:: What is expected ::
Scan the entries below for the word "computer", then copy each line that holds it.

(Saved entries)
—————

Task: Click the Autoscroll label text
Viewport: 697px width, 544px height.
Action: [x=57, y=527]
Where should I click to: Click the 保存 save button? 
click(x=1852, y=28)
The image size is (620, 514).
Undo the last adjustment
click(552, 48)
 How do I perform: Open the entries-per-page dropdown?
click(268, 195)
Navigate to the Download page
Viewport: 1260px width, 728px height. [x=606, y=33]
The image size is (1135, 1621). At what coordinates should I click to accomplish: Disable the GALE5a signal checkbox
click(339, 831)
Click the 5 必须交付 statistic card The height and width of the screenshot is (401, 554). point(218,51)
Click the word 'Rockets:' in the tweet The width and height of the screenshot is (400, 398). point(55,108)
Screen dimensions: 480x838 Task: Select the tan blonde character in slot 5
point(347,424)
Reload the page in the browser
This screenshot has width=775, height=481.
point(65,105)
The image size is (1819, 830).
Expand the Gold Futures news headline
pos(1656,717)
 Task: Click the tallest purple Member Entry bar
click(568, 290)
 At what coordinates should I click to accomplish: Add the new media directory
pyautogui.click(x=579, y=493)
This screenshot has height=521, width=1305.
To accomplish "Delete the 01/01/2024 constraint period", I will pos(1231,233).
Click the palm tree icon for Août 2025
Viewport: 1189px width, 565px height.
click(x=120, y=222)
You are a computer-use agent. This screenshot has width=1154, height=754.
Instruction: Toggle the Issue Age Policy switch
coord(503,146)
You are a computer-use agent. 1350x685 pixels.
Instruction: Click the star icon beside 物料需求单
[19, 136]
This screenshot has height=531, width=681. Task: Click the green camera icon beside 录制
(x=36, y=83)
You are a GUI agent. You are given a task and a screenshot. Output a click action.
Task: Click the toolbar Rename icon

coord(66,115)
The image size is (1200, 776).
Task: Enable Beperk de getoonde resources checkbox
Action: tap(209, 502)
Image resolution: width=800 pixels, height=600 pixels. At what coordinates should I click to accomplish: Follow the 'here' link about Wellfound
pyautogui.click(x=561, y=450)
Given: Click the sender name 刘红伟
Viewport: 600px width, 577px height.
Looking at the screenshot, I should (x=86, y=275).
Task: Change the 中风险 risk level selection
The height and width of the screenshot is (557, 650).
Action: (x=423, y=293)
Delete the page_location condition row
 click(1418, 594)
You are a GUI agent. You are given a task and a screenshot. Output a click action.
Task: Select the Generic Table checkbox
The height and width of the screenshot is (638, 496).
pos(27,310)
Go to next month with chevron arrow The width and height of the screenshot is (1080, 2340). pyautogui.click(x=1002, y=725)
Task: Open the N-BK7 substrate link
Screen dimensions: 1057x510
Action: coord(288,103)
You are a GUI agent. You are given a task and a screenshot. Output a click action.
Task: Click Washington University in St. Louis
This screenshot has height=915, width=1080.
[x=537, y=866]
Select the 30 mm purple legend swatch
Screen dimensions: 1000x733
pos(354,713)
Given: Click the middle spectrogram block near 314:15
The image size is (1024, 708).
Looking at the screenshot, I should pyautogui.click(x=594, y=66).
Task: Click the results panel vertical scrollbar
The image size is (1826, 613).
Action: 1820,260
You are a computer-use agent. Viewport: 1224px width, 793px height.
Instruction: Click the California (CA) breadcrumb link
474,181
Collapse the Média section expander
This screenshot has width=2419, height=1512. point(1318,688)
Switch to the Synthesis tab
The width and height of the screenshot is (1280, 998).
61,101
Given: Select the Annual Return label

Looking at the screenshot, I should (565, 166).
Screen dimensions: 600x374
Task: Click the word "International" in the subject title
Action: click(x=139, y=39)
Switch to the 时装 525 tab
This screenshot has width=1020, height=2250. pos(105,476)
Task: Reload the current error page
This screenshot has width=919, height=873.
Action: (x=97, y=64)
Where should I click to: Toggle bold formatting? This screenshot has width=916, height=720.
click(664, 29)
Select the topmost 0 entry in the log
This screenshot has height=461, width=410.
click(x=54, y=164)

—————

:: Result for this task ::
You are a computer-use agent. This screenshot has width=1154, height=754.
You are a computer-use agent. 1350x685 pixels.
You are a computer-use agent. Viewport: 1224px width, 793px height.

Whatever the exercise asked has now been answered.